APLICA LO LEÍDO:
**1.** Reproduce el fragmento de la entrada de blog que empieza en las palabras "martes, 31 de" y termina después de "a la vez...".
**2.** En la entrada de blog, ¿qué fecha figura sobre la publicación titulada «NERVIOS, NERVIOS, NERVIOS!!!»?

EXTRACTO DEL DOCUMENTO:
——————————
Bienvenidos y muchas gracias

He aquí mis más recónditos pensamientos, esos que no suelen salir a la luz, esos que te corroen y que solo sacian expulsándolos, compartiéndolos aunque nadie los lea, aunque a nadie les interese. Porque todos necesitamos desahogarnos y, de paso, saber quienes se molestan en comprenderte, en escucharte y en consolarte en la medida de lo posible. Solo espero que quienes por casualidad caigan en las garras de este trocito de mi vida, pequeño pero intenso como el que más, sientan similitud con lo que me vuelve loca día tras día, para así no ser la única loca de este planeta.

martes, 31 de enero de 2012

NERVIOS, NERVIOS, NERVIOS!!!

Ojalá todo fuera tan simple como respirar. Fácil, mecánico, continuo… Aunque últimamente hasta eso me cuesta.

Unos decís que sí, otros que no… Y yo no sé ni si quiera lo que digo, ni tampoco lo que escucho. Y por no saber, no sé ni lo que hago, ni lo que escribo, ni lo que pienso…

Aunque creo saber que no necesitaba más cosas en la cabeza. Y puesto que ni lo necesitaba ni me beneficiaban, se suman más cosas a mi limitada y olvidadiza cabecita. Porque así es como me viene todo, a la vez...

Ya tenía bastante con no dormir bien, no tener apetito, estar en un estado nervioso todo el día, no parar quieta, no dejar de pensar y preocuparme, no borrar la cara larga de mi rostro, no disfrutar de lo poco que me queda aquí y estar impaciente cada segundo.

Yo tenía bastante, y por lo mismo se ha presentado la impaciencia extrema, el comecocos y la duda llamando a la puerta de nuevo. O mejor dicho, aporreando la puerta sin cesar.
——————————
SECCIÓN DE DATOS:
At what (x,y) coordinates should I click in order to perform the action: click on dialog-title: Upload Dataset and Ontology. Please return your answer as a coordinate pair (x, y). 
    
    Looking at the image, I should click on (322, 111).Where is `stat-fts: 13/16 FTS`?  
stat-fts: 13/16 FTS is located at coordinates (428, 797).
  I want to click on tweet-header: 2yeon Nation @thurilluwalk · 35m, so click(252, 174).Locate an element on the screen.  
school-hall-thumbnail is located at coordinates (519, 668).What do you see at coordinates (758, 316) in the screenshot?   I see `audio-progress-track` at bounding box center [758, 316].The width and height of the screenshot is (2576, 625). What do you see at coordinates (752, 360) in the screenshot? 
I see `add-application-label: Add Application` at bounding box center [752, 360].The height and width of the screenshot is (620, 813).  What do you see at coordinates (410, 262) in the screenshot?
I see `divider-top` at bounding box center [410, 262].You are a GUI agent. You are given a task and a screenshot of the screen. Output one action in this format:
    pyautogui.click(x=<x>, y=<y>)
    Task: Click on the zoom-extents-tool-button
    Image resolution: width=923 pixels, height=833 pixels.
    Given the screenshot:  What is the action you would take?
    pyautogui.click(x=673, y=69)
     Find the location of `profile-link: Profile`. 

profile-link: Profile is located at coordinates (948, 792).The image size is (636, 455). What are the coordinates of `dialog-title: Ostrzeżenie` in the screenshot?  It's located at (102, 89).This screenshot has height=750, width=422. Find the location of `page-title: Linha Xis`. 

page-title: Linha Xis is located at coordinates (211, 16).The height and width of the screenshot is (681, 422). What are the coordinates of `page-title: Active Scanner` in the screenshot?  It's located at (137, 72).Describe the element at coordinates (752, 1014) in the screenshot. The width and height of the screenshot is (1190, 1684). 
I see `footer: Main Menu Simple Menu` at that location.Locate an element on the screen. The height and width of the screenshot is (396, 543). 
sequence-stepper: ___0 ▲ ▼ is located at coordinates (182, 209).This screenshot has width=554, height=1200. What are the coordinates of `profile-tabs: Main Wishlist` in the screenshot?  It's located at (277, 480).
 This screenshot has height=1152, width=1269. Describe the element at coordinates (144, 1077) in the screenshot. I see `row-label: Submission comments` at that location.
——————————
SOLUCIONES PROPUESTAS:
**1.**
martes, 31 de enero de 2012

NERVIOS, NERVIOS, NERVIOS!!!

Ojalá todo fuera tan simple como respirar. Fácil, mecánico, continuo… Aunque últimamente hasta eso me cuesta.

Unos decís que sí, otros que no… Y yo no sé ni si quiera lo que digo, ni tampoco lo que escucho. Y por no saber, no sé ni lo que hago, ni lo que escribo, ni lo que pienso…

Aunque creo saber que no necesitaba más cosas en la cabeza. Y puesto que ni lo necesitaba ni me beneficiaban, se suman más cosas a mi limitada y olvidadiza cabecita. Porque así es como me viene todo, a la vez...

**2.** Martes, 31 de enero de 2012.